Successful advertising: it’s what you know, not who | Netimperative – latest digital marketing news

Advertising holds the keys to the free internet, but to succeed, it must be hyper-relevant while respecting consumer privacy – particularly since consumers are savvier than ever about their data rights. James Patterson, VP, Client Services, EMEA & Global Operations at The Trade Desk looks at the careful balance that needs to be struck between the two, which should fuel rather than fight each other.

The advertising industry plays a crucial, often understated role in our society. Whether it’s the daily news fix, a dose of culture, or just good old-fashioned life inspo, advertising still very much holds the keys to the open internet. From Reddit to Rachmaninov, advertising uses data to democratise access to cost-free content for consumers of all shapes and sizes.

In the past few years however, the advertising industry and the role it plays have been under growing scrutiny, with some unscrupulous advertisers irritating and intruding rather than inspiring. In a world where consumers won’t tolerate bad advertising – and where more and more are savvy about their data rights – the industry needs to do all it can to find the right balance between privacy and relevant advertising. And that means thinking very carefully about the data that we use, and how we use it.

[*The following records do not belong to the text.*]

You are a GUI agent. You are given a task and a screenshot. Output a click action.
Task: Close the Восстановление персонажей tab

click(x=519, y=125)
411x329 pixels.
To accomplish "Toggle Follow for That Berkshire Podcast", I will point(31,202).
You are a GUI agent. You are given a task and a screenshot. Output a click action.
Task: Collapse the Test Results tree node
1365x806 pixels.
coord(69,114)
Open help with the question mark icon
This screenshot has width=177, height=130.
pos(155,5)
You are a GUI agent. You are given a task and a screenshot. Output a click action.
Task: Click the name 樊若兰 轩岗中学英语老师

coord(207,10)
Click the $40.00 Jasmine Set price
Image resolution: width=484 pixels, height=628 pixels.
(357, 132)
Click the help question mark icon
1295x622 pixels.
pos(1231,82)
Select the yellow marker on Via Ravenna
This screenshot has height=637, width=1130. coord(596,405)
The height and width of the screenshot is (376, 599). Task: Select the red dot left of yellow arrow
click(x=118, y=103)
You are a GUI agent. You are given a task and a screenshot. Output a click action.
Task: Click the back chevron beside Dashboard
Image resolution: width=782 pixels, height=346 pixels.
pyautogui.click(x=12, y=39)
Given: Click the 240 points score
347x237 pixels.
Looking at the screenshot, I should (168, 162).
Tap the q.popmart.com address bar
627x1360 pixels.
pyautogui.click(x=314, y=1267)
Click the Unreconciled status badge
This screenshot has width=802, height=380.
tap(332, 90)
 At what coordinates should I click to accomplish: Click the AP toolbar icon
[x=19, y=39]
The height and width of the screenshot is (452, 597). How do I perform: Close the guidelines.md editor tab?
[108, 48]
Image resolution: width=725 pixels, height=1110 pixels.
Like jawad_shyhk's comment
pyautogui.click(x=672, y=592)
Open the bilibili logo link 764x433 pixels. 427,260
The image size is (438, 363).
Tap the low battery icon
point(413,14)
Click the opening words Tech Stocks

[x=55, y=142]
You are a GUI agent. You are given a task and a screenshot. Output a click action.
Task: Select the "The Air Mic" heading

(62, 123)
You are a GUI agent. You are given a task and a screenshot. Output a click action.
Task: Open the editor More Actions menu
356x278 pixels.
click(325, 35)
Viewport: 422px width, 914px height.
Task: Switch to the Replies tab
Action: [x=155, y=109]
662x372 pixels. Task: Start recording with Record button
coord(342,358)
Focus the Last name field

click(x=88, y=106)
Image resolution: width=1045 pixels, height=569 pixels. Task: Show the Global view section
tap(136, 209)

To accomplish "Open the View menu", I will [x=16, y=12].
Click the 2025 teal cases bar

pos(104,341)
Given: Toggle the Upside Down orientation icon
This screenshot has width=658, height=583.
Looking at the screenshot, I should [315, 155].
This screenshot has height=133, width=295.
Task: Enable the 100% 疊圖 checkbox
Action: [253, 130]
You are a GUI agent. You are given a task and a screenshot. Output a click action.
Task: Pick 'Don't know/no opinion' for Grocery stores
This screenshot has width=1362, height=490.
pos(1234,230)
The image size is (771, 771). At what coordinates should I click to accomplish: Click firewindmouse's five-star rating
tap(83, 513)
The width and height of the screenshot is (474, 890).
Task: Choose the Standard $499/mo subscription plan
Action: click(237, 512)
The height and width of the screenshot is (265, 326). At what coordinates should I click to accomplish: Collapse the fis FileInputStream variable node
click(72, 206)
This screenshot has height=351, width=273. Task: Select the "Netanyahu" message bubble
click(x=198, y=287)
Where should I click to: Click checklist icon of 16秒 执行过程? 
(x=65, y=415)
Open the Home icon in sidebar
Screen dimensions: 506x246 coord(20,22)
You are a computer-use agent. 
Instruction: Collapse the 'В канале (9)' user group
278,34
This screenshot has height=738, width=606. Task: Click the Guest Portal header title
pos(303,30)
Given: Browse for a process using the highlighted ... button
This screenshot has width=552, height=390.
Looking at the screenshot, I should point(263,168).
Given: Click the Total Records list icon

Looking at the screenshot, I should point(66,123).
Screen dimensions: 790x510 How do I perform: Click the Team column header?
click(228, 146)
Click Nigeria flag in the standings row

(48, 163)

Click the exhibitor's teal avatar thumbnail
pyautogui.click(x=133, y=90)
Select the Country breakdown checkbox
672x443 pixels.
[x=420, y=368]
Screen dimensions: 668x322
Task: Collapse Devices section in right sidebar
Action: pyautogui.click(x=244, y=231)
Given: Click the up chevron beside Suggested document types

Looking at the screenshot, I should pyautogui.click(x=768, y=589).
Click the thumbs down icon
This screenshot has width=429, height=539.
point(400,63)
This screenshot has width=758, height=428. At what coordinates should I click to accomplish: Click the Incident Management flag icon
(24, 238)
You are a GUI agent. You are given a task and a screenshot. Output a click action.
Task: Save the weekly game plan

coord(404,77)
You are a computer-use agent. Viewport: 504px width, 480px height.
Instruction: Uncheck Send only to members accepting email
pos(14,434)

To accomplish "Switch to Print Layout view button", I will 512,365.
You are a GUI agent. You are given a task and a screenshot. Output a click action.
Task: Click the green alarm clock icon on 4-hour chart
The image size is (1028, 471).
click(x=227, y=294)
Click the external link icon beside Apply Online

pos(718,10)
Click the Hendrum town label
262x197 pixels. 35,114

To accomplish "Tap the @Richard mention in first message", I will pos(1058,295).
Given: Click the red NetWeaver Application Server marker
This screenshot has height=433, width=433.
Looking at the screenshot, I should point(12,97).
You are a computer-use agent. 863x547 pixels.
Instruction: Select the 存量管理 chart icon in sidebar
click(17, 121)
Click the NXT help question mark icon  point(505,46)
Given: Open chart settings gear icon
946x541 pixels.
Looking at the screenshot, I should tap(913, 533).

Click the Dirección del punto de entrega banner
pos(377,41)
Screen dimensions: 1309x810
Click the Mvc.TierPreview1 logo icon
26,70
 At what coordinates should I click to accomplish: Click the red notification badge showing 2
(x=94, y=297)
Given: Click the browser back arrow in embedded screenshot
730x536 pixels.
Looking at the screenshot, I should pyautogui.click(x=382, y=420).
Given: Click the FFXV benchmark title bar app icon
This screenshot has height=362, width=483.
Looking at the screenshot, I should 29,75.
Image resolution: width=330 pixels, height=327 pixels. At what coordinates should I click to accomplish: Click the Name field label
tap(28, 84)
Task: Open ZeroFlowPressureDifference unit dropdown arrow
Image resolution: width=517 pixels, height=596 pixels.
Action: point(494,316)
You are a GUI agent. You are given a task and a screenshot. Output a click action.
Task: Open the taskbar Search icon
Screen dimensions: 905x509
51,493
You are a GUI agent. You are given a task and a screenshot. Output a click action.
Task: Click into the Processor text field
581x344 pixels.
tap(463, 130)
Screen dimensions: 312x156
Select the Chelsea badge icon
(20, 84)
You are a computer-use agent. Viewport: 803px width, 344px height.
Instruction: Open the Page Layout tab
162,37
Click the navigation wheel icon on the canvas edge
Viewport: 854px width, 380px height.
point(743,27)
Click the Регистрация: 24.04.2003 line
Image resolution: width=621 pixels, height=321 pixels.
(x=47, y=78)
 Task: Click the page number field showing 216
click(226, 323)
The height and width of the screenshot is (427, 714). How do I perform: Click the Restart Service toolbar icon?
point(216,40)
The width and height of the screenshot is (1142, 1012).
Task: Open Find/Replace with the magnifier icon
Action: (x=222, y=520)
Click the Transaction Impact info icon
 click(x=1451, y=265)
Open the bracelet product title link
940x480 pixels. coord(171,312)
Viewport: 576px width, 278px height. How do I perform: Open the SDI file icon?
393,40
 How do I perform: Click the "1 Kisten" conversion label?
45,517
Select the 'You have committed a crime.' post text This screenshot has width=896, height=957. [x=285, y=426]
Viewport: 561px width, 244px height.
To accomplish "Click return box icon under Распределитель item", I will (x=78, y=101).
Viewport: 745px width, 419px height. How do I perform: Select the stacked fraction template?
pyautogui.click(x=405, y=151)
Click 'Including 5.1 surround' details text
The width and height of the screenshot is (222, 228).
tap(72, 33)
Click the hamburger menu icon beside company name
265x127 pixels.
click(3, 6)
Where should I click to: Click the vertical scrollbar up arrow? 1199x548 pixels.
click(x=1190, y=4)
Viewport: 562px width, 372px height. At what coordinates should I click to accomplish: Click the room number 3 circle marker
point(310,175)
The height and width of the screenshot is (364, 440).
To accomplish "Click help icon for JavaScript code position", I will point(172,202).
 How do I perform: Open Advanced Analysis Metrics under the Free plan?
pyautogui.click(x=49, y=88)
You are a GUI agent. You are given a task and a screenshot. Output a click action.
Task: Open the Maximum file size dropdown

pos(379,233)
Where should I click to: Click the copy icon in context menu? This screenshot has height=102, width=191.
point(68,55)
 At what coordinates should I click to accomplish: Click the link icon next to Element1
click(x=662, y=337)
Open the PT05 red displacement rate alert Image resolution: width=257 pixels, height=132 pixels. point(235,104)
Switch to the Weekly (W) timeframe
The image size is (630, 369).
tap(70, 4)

Advertisers and tech providers are – or should be – increasingly aware, that they need just enough data to accurately understand consumer behaviour, predict preferences and target effectively – but no more. For example, whilst it might be possible to track and identify which side of the street a consumer walked down before entering a shop, that much detail isn’t necessary for most campaigns. Likewise, we don’t need to know someone’s IQ, family history or passport number to make smart predictions about the products or services they’re likely to be interested in. Ultimately, none of those data points has an impact on what that person buys, but they will make users privacy feel violated. The line in the sand is clear: advertising must be hyper-relevant, but intrinsically respectful of consumer privacy.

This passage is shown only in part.